#### PROBLEM
Find every line below that contains the string "root", matching case exactly, and copy each of those lines.

Collected data lines

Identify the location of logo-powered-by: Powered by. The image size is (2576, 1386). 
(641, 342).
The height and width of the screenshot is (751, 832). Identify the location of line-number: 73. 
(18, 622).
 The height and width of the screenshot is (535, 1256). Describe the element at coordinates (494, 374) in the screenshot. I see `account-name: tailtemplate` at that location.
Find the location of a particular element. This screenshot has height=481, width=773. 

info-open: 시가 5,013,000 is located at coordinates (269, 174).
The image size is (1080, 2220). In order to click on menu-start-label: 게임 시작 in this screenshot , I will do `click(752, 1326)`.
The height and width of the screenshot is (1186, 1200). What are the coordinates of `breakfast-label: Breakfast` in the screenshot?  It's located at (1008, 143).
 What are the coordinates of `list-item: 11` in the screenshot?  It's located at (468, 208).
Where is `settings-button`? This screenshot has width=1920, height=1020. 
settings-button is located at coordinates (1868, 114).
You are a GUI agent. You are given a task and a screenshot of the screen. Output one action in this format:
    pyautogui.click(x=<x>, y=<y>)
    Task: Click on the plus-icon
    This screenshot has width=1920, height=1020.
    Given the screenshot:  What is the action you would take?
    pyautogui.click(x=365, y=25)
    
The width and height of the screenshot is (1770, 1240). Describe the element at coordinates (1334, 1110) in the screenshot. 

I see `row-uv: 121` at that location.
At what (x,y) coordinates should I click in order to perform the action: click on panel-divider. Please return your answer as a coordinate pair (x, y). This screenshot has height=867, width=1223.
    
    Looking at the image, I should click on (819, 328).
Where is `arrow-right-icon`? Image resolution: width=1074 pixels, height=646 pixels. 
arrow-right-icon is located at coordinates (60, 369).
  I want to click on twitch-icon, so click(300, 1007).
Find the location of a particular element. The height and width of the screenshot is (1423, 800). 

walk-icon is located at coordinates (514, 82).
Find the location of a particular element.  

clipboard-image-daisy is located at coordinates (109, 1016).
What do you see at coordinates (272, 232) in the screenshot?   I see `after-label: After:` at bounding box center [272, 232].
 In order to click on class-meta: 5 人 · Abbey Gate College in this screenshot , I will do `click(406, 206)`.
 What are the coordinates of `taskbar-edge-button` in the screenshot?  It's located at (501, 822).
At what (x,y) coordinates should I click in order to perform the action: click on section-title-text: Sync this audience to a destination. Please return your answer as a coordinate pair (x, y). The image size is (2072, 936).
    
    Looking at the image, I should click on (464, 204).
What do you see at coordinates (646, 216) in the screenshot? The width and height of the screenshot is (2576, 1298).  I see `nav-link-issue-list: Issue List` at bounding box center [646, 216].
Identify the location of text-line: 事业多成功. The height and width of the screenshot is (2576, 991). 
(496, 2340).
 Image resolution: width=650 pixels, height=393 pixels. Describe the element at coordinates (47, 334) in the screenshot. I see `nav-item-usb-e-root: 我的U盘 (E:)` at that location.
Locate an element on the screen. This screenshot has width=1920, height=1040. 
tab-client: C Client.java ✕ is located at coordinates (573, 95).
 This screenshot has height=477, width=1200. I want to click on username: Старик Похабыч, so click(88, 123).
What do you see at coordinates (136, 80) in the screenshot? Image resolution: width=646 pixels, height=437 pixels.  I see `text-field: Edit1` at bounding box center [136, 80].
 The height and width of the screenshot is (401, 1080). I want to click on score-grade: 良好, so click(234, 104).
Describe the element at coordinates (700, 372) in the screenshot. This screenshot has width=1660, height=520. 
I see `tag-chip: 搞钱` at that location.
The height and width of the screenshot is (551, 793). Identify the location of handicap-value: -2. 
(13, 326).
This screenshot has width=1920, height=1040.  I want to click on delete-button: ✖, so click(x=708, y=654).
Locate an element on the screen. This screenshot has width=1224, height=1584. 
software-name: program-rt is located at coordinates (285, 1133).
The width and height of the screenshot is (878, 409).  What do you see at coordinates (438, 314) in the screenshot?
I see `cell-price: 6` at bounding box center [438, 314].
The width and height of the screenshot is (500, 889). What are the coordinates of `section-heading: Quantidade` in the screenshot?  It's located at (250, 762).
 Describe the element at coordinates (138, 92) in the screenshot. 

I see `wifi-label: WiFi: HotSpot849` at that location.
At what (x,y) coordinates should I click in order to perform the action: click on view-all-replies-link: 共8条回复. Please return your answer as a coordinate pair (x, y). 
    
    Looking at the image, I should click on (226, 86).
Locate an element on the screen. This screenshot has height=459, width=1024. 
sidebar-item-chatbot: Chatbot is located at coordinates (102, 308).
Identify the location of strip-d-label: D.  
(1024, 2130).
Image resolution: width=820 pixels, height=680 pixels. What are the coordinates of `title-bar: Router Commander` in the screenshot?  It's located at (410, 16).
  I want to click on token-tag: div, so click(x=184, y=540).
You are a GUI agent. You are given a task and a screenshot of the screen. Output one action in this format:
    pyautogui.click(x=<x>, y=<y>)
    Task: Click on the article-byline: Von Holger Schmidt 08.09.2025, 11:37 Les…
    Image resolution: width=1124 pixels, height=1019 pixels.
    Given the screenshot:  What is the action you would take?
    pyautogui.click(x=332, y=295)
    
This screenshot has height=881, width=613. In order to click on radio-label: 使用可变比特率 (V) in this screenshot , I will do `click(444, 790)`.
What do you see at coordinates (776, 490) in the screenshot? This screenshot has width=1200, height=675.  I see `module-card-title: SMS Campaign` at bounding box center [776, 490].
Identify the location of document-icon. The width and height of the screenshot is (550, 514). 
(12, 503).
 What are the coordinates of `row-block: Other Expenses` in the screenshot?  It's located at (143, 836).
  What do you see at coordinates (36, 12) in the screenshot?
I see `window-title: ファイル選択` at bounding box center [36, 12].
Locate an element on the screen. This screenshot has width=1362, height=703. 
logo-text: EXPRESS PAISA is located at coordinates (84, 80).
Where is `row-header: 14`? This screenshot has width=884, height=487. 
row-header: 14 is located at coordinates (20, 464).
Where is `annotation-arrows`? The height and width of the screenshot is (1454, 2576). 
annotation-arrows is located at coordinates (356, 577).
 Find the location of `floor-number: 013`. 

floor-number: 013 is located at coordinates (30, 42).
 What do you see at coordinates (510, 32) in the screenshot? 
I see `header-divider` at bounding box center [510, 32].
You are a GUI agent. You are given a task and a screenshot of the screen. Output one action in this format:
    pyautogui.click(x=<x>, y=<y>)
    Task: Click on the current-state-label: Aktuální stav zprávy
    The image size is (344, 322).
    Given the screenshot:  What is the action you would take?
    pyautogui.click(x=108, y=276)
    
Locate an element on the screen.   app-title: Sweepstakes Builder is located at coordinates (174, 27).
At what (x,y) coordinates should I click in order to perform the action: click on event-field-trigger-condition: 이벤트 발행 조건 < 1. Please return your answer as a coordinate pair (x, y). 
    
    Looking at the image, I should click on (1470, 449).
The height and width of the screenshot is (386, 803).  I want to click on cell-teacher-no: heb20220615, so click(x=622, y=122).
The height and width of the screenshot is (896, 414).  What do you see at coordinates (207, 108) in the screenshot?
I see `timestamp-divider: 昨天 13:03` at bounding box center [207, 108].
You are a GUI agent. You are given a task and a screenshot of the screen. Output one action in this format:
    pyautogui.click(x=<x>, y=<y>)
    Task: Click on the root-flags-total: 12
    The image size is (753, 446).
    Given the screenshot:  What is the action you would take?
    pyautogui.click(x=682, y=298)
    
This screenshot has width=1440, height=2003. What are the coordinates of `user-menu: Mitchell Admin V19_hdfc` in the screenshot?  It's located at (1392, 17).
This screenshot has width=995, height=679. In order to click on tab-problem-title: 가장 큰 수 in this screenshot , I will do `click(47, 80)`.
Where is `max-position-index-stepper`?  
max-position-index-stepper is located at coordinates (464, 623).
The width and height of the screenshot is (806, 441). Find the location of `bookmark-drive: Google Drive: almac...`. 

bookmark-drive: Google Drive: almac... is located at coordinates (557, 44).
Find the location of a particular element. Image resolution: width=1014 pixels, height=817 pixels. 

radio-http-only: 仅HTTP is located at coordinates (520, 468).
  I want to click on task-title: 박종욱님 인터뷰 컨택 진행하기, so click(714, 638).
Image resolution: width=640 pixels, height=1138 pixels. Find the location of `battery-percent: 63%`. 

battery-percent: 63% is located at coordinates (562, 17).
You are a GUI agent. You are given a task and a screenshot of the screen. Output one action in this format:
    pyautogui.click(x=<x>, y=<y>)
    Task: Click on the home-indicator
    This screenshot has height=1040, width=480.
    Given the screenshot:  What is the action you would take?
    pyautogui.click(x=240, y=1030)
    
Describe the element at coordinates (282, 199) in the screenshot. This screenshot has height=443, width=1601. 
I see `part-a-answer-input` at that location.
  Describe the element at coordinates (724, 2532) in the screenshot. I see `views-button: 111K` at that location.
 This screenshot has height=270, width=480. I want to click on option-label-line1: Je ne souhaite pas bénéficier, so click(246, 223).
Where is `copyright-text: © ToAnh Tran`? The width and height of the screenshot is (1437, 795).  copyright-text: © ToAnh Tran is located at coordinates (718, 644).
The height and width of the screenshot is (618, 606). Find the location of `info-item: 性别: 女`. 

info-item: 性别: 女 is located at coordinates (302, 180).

#### ANSWER FOR THE TASK
 Image resolution: width=650 pixels, height=393 pixels. Describe the element at coordinates (47, 334) in the screenshot. I see `nav-item-usb-e-root: 我的U盘 (E:)` at that location.
    Task: Click on the root-flags-total: 12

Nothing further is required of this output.